ライラのもどかしい気持ちとは関係なく、レイは話題を変える。
「正式な婚儀は弟達のに合わせるってことでいいんだね? 感動したって言っていたから、式は秋になるかもしれないけれど」
花嫁の役をしただけのライラはたいして感動もしなかったのだが、彼はライラの反応が薄いのは、花の知識が少ないからだと勘違いしたようで、丁寧に説明してくれた。

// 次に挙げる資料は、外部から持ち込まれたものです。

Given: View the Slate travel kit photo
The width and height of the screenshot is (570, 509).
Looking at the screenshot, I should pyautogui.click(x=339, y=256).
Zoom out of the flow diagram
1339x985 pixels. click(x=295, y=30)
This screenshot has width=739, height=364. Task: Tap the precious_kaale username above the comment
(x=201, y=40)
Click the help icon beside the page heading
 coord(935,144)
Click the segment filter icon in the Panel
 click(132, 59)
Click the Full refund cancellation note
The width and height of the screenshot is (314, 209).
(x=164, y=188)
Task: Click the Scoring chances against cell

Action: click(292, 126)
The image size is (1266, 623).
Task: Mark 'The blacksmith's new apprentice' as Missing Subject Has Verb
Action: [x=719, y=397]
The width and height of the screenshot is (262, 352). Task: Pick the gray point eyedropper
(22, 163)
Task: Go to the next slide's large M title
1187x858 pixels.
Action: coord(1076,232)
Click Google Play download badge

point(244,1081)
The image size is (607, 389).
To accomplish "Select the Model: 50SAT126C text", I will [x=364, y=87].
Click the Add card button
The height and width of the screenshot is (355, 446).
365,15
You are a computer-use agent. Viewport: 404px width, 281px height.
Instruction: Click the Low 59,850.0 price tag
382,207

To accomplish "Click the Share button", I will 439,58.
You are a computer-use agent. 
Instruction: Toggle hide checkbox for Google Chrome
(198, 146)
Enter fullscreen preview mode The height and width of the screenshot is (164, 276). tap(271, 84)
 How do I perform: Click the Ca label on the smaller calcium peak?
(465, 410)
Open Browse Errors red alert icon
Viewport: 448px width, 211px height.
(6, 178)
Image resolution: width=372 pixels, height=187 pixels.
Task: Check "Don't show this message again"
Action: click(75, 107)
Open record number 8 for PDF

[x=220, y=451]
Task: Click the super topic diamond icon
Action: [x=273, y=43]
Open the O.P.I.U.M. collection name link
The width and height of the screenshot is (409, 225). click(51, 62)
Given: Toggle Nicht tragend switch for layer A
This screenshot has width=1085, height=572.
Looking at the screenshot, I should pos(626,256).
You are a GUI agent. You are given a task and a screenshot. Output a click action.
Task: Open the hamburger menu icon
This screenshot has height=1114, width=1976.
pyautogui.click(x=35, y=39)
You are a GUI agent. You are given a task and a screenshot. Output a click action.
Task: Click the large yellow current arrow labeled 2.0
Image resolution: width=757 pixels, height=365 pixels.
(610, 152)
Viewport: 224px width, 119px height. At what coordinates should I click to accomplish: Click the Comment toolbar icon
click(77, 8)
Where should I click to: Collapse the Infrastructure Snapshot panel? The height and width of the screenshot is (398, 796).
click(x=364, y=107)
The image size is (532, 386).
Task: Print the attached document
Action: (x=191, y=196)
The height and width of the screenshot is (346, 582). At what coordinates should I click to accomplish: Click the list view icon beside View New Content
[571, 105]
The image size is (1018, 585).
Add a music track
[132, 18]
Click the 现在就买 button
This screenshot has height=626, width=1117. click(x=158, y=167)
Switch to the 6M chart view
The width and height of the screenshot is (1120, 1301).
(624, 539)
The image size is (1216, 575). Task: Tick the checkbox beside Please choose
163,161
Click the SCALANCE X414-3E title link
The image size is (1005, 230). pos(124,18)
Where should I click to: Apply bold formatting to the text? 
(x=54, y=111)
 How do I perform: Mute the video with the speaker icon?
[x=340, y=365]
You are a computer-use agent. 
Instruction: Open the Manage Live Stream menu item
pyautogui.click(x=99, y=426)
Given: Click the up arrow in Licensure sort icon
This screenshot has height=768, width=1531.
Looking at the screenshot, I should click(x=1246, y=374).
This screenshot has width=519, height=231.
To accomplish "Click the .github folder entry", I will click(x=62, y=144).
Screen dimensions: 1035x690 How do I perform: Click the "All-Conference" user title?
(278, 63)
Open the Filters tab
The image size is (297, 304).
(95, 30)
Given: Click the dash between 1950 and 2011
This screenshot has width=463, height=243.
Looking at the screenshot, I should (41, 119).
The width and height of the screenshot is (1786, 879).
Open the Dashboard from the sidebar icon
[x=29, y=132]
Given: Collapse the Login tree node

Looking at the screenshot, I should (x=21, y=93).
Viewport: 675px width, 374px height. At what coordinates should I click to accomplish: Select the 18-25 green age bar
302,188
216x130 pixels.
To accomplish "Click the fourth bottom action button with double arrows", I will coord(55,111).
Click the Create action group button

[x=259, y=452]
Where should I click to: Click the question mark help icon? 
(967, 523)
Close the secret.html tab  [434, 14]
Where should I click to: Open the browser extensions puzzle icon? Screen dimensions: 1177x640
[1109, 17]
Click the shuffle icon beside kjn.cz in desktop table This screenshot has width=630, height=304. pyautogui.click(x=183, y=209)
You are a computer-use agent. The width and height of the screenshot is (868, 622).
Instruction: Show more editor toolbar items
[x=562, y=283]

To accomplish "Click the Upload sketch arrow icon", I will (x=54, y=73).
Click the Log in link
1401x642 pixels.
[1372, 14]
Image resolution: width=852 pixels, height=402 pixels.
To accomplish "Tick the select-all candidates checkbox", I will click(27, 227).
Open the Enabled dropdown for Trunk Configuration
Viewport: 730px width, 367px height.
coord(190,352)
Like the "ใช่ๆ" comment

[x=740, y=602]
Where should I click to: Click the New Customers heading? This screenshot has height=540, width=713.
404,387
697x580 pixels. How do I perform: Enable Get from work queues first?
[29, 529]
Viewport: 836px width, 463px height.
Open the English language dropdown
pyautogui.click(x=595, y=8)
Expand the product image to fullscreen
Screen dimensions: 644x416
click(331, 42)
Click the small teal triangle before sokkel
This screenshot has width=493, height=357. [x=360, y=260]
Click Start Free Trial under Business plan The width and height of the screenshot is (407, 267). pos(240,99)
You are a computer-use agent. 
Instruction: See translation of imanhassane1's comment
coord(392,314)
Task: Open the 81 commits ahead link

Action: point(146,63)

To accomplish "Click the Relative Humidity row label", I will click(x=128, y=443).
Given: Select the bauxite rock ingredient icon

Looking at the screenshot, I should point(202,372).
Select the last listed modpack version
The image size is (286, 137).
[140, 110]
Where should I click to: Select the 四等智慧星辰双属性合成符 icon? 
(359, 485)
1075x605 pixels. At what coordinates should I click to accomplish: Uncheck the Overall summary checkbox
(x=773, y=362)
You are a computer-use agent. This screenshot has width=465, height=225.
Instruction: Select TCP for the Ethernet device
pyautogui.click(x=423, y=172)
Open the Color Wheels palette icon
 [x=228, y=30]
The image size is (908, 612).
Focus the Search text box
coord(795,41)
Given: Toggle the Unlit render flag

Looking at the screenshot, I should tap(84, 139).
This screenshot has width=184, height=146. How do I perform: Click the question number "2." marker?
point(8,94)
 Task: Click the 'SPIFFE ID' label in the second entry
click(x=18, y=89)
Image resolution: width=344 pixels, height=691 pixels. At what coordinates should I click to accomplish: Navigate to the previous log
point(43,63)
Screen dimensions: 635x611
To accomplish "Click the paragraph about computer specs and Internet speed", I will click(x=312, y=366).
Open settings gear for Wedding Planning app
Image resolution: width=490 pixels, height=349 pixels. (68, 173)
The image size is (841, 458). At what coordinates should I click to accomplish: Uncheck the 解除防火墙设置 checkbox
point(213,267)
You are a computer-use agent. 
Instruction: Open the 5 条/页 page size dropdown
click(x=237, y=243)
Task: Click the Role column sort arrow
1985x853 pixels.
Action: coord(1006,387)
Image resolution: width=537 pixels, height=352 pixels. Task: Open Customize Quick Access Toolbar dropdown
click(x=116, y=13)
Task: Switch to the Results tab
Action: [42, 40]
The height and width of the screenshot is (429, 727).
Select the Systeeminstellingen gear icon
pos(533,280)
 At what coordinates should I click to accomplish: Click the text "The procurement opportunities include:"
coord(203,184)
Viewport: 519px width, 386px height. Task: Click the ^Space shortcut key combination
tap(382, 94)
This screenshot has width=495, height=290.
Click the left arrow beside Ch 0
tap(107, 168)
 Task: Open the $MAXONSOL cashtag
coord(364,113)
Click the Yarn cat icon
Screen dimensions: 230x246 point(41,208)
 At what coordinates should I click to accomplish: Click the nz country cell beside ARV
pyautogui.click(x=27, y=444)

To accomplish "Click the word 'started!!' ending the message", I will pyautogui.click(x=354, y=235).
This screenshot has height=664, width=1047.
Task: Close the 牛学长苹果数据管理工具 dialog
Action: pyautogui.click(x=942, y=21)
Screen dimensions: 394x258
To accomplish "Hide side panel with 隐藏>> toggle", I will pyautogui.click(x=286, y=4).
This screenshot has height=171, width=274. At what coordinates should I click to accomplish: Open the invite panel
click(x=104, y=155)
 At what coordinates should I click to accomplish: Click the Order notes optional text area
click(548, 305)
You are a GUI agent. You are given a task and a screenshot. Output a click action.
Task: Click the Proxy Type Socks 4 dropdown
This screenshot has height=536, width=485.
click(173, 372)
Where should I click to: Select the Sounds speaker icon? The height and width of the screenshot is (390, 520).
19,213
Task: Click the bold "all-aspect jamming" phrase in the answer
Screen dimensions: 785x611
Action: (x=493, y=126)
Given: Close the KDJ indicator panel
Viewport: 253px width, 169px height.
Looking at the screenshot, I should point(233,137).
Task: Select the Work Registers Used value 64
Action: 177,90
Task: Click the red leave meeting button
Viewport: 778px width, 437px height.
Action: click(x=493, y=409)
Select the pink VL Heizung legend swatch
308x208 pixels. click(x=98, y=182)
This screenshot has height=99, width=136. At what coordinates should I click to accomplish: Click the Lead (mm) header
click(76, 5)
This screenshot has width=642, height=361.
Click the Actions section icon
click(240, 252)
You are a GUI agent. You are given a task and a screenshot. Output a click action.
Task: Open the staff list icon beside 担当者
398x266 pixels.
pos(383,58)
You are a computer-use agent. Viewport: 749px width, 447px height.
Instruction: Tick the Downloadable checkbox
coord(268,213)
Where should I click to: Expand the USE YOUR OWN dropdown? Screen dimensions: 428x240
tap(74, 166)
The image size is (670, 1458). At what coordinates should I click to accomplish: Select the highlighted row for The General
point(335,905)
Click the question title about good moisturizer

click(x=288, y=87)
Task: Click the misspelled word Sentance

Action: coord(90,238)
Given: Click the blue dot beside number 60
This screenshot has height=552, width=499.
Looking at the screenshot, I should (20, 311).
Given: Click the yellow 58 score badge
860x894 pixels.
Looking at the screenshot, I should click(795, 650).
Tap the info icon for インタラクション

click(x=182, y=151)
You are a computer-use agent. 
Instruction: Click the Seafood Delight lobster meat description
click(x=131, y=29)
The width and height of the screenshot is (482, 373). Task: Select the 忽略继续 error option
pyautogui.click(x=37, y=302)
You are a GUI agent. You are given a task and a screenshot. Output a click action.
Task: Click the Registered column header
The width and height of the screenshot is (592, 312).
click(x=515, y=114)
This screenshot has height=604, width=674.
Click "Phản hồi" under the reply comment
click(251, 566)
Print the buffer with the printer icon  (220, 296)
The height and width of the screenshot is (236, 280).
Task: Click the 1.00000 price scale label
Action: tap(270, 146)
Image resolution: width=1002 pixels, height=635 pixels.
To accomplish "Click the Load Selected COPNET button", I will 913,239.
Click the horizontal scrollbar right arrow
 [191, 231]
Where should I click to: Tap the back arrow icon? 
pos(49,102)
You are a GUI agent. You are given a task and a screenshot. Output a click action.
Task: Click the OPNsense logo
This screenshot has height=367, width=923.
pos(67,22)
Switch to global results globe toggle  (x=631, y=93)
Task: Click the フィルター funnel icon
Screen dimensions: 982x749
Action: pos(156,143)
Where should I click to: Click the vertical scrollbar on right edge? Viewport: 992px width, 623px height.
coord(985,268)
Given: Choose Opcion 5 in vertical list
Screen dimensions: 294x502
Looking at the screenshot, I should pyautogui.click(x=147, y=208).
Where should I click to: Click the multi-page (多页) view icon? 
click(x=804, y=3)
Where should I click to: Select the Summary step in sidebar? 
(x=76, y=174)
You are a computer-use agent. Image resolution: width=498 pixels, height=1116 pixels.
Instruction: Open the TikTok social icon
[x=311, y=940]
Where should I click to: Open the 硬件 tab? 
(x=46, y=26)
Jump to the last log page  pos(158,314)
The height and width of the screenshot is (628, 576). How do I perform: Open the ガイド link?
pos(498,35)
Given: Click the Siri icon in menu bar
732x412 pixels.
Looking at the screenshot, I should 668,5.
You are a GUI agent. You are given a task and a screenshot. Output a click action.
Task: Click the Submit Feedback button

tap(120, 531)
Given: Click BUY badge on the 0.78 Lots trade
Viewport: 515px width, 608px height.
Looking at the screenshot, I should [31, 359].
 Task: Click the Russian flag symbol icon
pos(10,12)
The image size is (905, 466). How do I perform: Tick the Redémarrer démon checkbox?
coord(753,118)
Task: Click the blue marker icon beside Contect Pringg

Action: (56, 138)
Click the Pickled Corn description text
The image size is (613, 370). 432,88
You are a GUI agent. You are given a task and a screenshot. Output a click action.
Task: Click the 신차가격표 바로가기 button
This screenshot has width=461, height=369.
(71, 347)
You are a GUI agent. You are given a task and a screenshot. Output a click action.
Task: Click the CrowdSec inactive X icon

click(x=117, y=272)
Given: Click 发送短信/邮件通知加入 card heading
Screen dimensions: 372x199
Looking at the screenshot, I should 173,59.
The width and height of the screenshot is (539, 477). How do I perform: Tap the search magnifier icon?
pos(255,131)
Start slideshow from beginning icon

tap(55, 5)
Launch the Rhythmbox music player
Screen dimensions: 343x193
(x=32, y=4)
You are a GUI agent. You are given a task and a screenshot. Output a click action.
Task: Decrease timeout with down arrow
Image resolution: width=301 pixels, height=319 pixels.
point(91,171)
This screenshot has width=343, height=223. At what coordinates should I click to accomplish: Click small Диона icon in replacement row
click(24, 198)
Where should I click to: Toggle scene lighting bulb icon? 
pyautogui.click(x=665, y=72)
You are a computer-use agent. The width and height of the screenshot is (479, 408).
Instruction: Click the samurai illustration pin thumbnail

「ここ、王都よりか標高高くて薔薇もあんまり夏ばてしないんだけれど、やっぱり花数が減るから……」
説明にも反応の薄い花嫁にどう話しかければ良いのか考えているようだった。
少し間を置いて、ライラは頷く。
「嫌ではありません」
その頃には、姉の恋の行方もすっかり決まっているはずだ。
「そう」
彼は呟いて身を起こす。
「二ヶ月間、君はこの城で自由に過ごしてくれて構わない。けれど毎日、五分だけは時間を割いて話をしよう」
「五分?」
「難しいことは考えなくていいから、その日あったことや、思い出話や……」
「あの……なぜ五分なんですか」
「じゃあ、今日の残りの時間はその話にしようか」
レイはベッドから抜け出し、向かいの席に座った。
「もったいぶるほど大した話でもないんだけど、美談風に加工すると父さんが暴漢から母さんを助けて、母さんが毎日毎日飽きもせずに、謝罪を求めに父さんところに押しかけたってだけの話――」
(あの人間性に問題ある伯爵が、そんな小説のヒーローよろしく人助けをして、ロマンスに発展させて……って、まさかの恋愛結婚だったの!?)
思わず身を乗り出してしまったライラに彼は目をしばたたかせ、わずかに目を逸らした。
美談風に加工……まず、そこが引っかかる。大体『お礼を言いに』だったら分かるが、なぜ『謝罪を求めに』なのだろうか。
「父さんが女性の悲鳴がうざかったからって助けたまでは良かったんだけど……ちょっと怪我させてしまって……」
伯爵が正義の心を持って助けたわけではないことは十分伝わってくる。
が、伯爵は線が細く顔色もどちらかといえば青白い。多少不健康そうな印象で、とても荒事が得意なようには見えない。
そこで、レイは棚の置時計に目を向けた。
「……5分には少し早いけれど」
彼はチョコレートを一口つまみ立ち上がる。
「昨日も言ったけれど、夜は結構涼しくなることがあるから、腹冷やさないように」
それだけ言うと、彼は自分の部屋に引き上げて行った。
花嫁に真面目に向き合い、良好な関係を築こうとしている。
滑稽だ。自分にも姉にも彼に何も返す気は無いのに。
ライラは独り薔薇の花を花瓶から一本引き抜き、顔に寄せる。
愚かで滑稽な舞台の幕は始まったばかり。